## STATED PROBLEM 1
Name every PlayStation console mentioned in the PES review text.

## GIVEN PASSAGE
==========

I think we were entitled to assume that next-gen PES would be an unimaginably great game. The leap from PS1 to PS2 set a precedent. It was reasonable to assume that PS2 to PS3 would bring a leap of equivalent proportions.

Next-gen PES2008 came along and, frankly, it would have been a better thing for PES if it had never come at all. The damage done by that game to the PES franchise already seems huge. It’s changed my perceptions of PES at a fundamental level, possibly forever. I think it did something similar to most other PES fans’ perceptions. The online PES communities aren’t what they used to be. The old confidence and certainty—the swagger we used to have—is gone. The full extent of the damage wrought by PES2008 probably won’t be fully appreciated for another few years. It really was our 9/11…

Technically and gameplay-wise, PES2009 is much better than last year’s effort. Not that that’s very hard. PES2009 appears in 2008’s shadow, and has suffered some of the backlash. But maybe it’s time to stop blaming a perfectly decent football game for the sins of its predecessor.

PES2009 is actually all right. I still can’t believe I’ve come round to this opinion (for now) after the way the past month has gone. I don’t play it online (which is probably for the best, really). I don’t play any game mode other than Master League.

==========

## RECORDS SUPPLIED
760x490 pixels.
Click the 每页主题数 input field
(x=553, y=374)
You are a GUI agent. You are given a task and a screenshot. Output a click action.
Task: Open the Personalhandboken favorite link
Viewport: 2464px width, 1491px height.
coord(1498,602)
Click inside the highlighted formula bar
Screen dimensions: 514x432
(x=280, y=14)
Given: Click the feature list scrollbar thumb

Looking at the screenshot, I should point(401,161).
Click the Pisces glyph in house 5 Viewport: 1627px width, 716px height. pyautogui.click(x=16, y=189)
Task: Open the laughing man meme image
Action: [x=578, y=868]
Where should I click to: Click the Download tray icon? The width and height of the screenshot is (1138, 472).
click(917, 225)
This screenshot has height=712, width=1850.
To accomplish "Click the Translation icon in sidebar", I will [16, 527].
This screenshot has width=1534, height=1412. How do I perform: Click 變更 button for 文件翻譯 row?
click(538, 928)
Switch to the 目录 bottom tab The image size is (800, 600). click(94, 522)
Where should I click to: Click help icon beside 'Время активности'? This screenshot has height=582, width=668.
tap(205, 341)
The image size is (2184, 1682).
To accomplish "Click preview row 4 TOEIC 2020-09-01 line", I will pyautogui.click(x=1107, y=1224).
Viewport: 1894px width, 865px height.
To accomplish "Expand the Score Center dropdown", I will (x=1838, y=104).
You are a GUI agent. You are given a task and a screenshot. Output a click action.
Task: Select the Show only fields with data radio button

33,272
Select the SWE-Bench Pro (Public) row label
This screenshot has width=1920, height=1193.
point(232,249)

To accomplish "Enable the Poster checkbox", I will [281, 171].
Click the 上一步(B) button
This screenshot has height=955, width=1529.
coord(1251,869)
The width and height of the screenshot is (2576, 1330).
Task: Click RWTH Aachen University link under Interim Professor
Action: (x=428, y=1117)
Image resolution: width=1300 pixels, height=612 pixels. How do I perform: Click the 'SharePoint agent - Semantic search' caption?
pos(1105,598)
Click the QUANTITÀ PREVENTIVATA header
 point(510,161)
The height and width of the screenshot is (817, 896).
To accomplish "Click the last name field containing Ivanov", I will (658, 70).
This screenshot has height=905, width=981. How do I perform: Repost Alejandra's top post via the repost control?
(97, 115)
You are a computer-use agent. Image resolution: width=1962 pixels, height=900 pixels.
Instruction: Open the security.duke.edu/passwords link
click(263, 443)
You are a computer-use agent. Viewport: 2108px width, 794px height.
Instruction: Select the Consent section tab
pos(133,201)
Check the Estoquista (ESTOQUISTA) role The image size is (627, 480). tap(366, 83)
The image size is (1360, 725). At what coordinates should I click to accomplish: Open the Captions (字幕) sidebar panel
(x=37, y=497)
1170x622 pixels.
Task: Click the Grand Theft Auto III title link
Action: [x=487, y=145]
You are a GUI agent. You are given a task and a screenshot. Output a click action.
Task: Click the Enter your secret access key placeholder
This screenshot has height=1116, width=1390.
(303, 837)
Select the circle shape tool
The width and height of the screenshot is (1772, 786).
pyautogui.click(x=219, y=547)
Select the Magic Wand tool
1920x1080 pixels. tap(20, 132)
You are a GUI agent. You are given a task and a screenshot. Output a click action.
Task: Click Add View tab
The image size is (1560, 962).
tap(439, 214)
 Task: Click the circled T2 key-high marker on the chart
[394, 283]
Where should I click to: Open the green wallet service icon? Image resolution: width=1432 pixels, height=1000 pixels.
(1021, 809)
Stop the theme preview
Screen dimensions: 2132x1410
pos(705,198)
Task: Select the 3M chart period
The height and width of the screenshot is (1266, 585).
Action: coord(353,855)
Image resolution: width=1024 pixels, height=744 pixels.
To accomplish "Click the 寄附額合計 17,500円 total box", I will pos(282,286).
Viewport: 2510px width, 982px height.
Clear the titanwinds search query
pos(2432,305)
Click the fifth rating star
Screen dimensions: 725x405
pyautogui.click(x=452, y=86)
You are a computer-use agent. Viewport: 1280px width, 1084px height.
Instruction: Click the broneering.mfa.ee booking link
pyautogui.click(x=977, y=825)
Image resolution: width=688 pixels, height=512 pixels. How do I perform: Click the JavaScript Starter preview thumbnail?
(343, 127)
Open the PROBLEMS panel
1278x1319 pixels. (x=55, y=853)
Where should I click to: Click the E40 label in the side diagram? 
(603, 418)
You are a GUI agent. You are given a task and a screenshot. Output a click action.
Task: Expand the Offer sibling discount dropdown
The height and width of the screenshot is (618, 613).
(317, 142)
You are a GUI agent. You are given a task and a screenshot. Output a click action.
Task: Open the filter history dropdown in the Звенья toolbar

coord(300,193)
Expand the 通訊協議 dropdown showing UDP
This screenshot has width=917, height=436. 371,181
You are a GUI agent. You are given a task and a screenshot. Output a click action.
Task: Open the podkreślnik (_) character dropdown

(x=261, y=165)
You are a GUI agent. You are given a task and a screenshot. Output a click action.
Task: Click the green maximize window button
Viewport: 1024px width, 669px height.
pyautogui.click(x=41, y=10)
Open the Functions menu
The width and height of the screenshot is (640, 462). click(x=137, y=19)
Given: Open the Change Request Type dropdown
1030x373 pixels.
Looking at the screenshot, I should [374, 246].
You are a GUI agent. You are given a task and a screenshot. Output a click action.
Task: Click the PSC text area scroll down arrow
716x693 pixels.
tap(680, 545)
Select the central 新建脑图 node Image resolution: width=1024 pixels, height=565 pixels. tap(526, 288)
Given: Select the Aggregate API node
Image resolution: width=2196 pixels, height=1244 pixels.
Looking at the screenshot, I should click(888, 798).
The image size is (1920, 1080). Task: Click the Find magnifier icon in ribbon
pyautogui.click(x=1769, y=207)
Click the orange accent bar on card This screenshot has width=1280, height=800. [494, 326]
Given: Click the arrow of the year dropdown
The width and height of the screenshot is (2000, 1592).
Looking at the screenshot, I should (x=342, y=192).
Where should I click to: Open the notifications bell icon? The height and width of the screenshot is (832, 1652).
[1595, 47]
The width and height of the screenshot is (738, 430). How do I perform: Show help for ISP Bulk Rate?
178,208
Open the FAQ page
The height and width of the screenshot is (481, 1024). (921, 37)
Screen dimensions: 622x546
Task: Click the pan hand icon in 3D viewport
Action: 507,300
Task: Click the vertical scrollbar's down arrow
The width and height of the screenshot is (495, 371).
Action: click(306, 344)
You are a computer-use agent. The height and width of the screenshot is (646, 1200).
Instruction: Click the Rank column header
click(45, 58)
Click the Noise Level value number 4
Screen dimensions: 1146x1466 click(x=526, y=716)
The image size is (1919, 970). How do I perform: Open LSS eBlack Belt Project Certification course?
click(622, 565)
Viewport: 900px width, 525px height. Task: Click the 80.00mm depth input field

==========

## STATED PROBLEM 2
Reproduce the records word for word. Begin with their first line and continue through the line that contains "coord(1498,602)", including both of those lines.

## TASK RESULT 1
PS1, PS2, PS3

## TASK RESULT 2
760x490 pixels.
Click the 每页主题数 input field
(x=553, y=374)
You are a GUI agent. You are given a task and a screenshot. Output a click action.
Task: Open the Personalhandboken favorite link
Viewport: 2464px width, 1491px height.
coord(1498,602)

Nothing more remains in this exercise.